*** Begin section ***

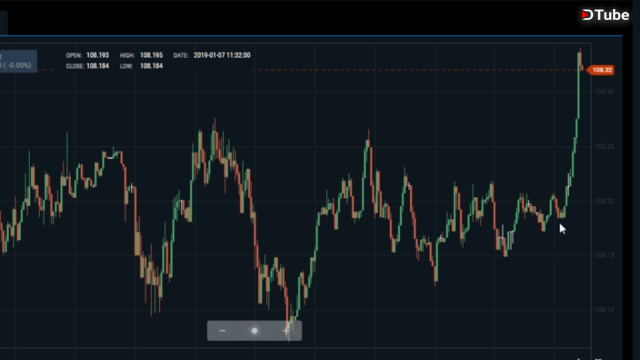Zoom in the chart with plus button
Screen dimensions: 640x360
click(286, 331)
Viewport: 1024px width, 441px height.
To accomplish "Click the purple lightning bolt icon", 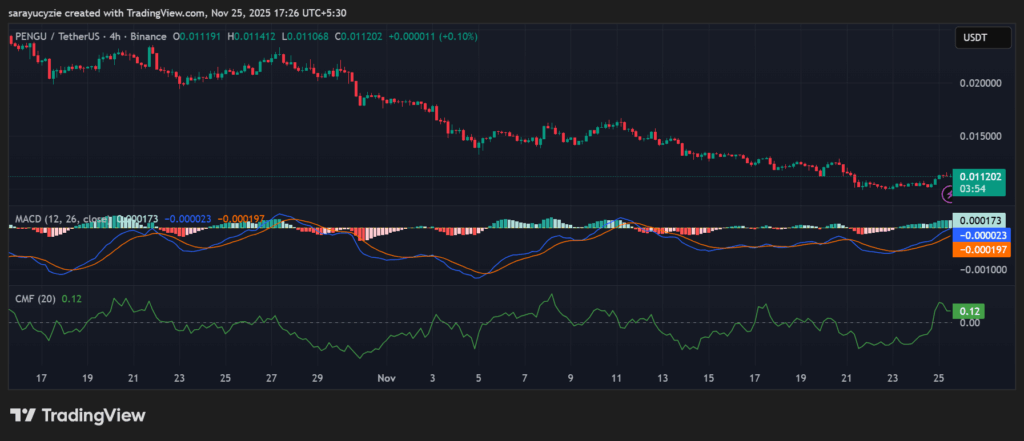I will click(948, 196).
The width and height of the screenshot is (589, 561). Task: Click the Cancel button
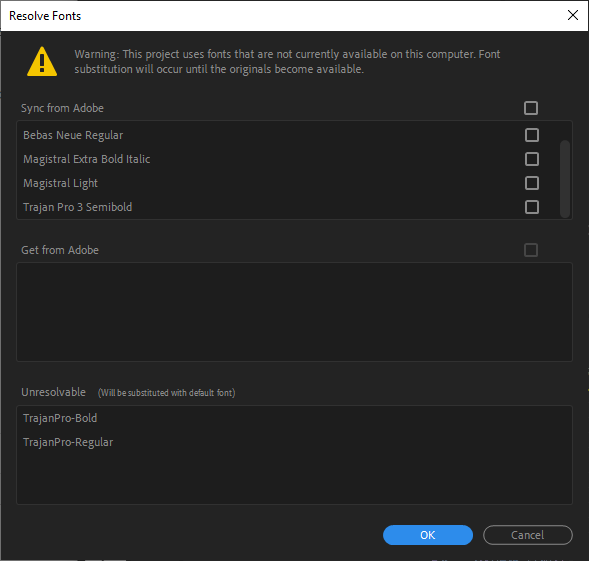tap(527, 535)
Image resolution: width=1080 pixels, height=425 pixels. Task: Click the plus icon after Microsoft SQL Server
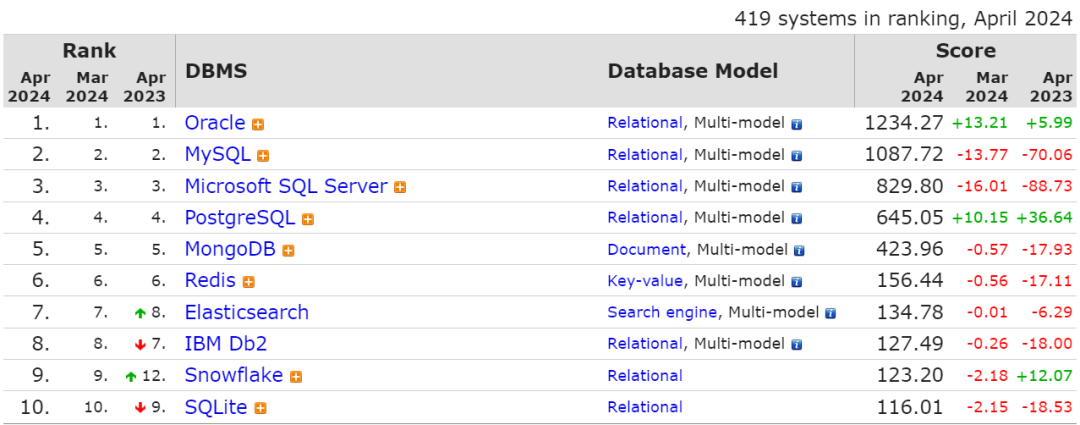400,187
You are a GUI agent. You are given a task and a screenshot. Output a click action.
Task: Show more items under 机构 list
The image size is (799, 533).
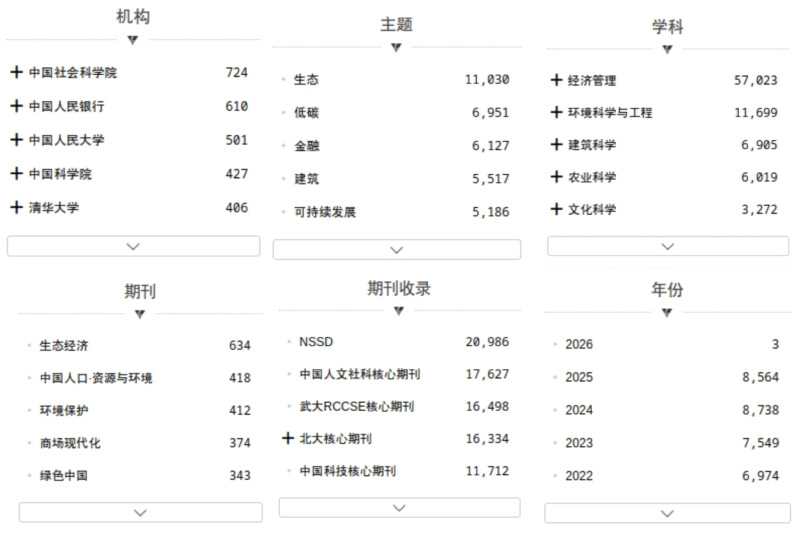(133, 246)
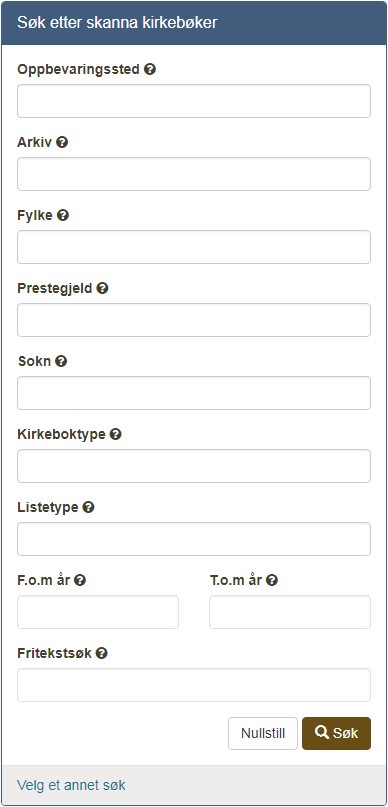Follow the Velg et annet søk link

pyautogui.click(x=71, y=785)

*** End section ***
*** Begin section ***

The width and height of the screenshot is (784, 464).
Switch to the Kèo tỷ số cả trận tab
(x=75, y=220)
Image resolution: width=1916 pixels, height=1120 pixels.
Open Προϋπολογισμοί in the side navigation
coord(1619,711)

*** End section ***

- _YOUR GOAL_: Please output the lines above beginning at the line with "The width and height of the screenshot is (589, 561)." and ending after the line with "Task: Show more items under 机构 list", precisely as written and with no pictures.

- _RESPONSE TO THIS TASK_:
The width and height of the screenshot is (589, 561). Task: Click the Cancel button
tap(527, 535)
Image resolution: width=1080 pixels, height=425 pixels. Task: Click the plus icon after Microsoft SQL Server
400,187
You are a GUI agent. You are given a task and a screenshot. Output a click action.
Task: Show more items under 机构 list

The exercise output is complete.